The Euler form $\chi$ on $\operatorname{K}_0(A)$ is the bilinear form given by \begin{equation} \chi([M],[N])=\sum_{i=-\infty}^{\infty}(-1)^i\dim_k\operatorname{Hom}_{\mathbf{D}^{\mathrm{b}}(A)}(M,N[i]). \end{equation} for objects $M,N\in\mathbf{D}^{\mathrm{b}}(A)$. Hence an exceptional object $E$ has $\chi(E,E)=1$, and a numerically exceptional object will be any object $M$ for which $\chi(M,M)=1$.

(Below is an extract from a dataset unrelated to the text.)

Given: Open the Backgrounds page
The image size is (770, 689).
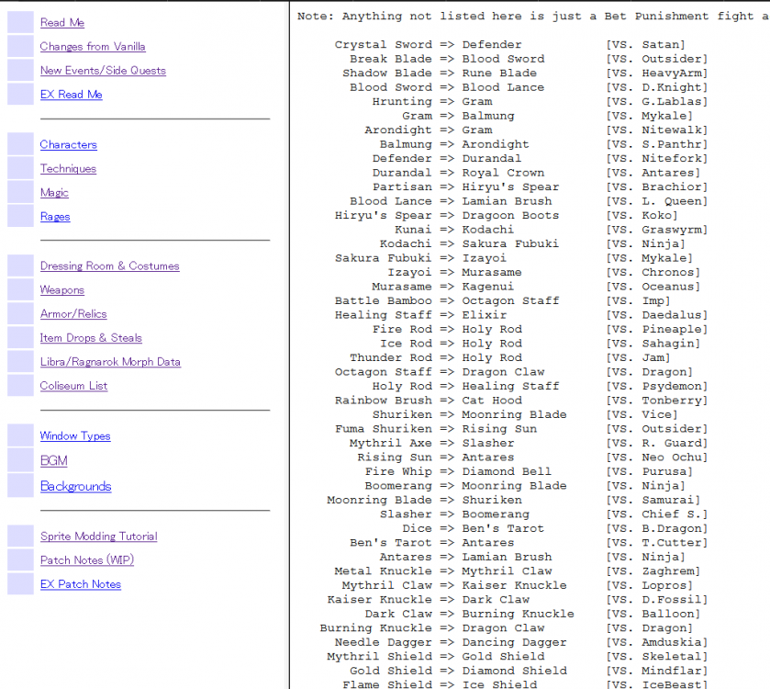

If we take the full exceptional collection $(P_1,P_2,P_3)$ of indecomposable projectives as a basis for the Grothendieck group, then the Euler form is described by the Cartan matrix, and in this case it is readily seen (by counting the number of paths in the quiver) to be \begin{equation} M= \begin{pmatrix} 1 & 2 & 2 \\ 0 & 1 & 2 \\ 0 & 0 & 1 \end{pmatrix}. \end{equation}
If you like QPA, CartanMatrix(A)
will also tell you this.
Now we wish to express the Euler form in a basis which contains the class of the exceptional object $P$. To do this, we need to first express $[P]$ in terms of the $[P_i]$. For this we need a projective resolution, or take the shortcut using dimension vectors. If we go for the projective resolution we can again use QPA: and from (or using dimension vectors), we get \begin{equation} [P]=[P_2]-[P_1]-[P_3], \end{equation} so $[P]=(-1,1,-1)$. Now we need to find two vectors in $\operatorname{K}_0(A)$ (or just even in $\operatorname{K}_0(A)\otimes\mathbb{Q}$) which are orthogonal to $(-1,1,-1)$. Let us take $c_1=(1,-1,0)$ and $c_2=(-1,0,1)$. We want to use these three vectors as our new basis for $\operatorname{K}_0(A)$, and express the Euler form in this basis. If we denote the change of base matrix \begin{equation} Q= \begin{pmatrix} 1 & 1 & -1 \\ -1 & 0 & 1 \\ 0 & -1 & -1 \end{pmatrix} \end{equation} then \begin{equation} Q^{\mathrm{t}}MQ= \begin{pmatrix} 0 & 1 & 0 \\ -1 & 0 & 0 \\ 0 & 0 & 1 \end{pmatrix} \end{equation} for the basis $(c_1,c_2,[P])$. The submatrix on $c_1$ and $c_2$ defines a skew-symmetric bilinear form, which is the Euler form on $\operatorname{K}_0(P^\perp)$. But for such a skew-symmetric bilinear form we have that $\chi|_{\operatorname{K}_0(P^\perp)}(E,E)=0$, so there are no numerically exceptional objects in the category $P^\perp$!